(Screenshot grounding data)
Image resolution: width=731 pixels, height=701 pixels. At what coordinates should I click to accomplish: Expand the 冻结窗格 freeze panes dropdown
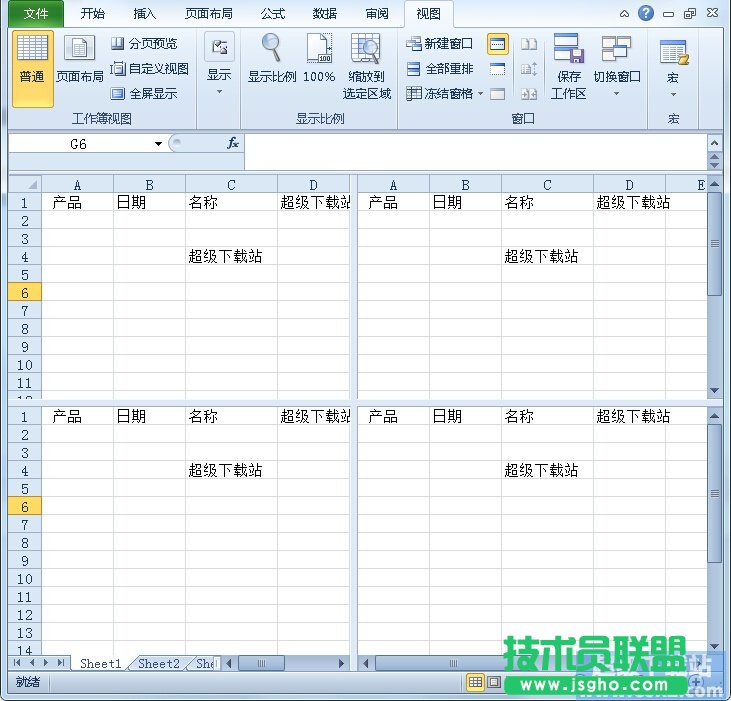(x=445, y=94)
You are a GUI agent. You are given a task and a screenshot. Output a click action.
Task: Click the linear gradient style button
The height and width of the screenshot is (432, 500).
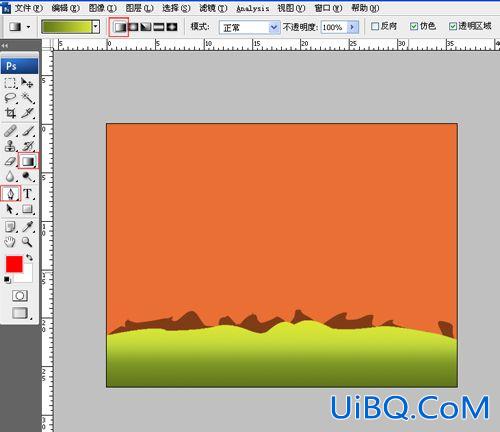[x=119, y=27]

__What is being asked__: Reproduce the lines from the one with "The height and" through the end of the data, keeping both end lines, adding nothing, and dropping any pictures.

__Exercise response__:
The height and width of the screenshot is (432, 500).
[x=119, y=27]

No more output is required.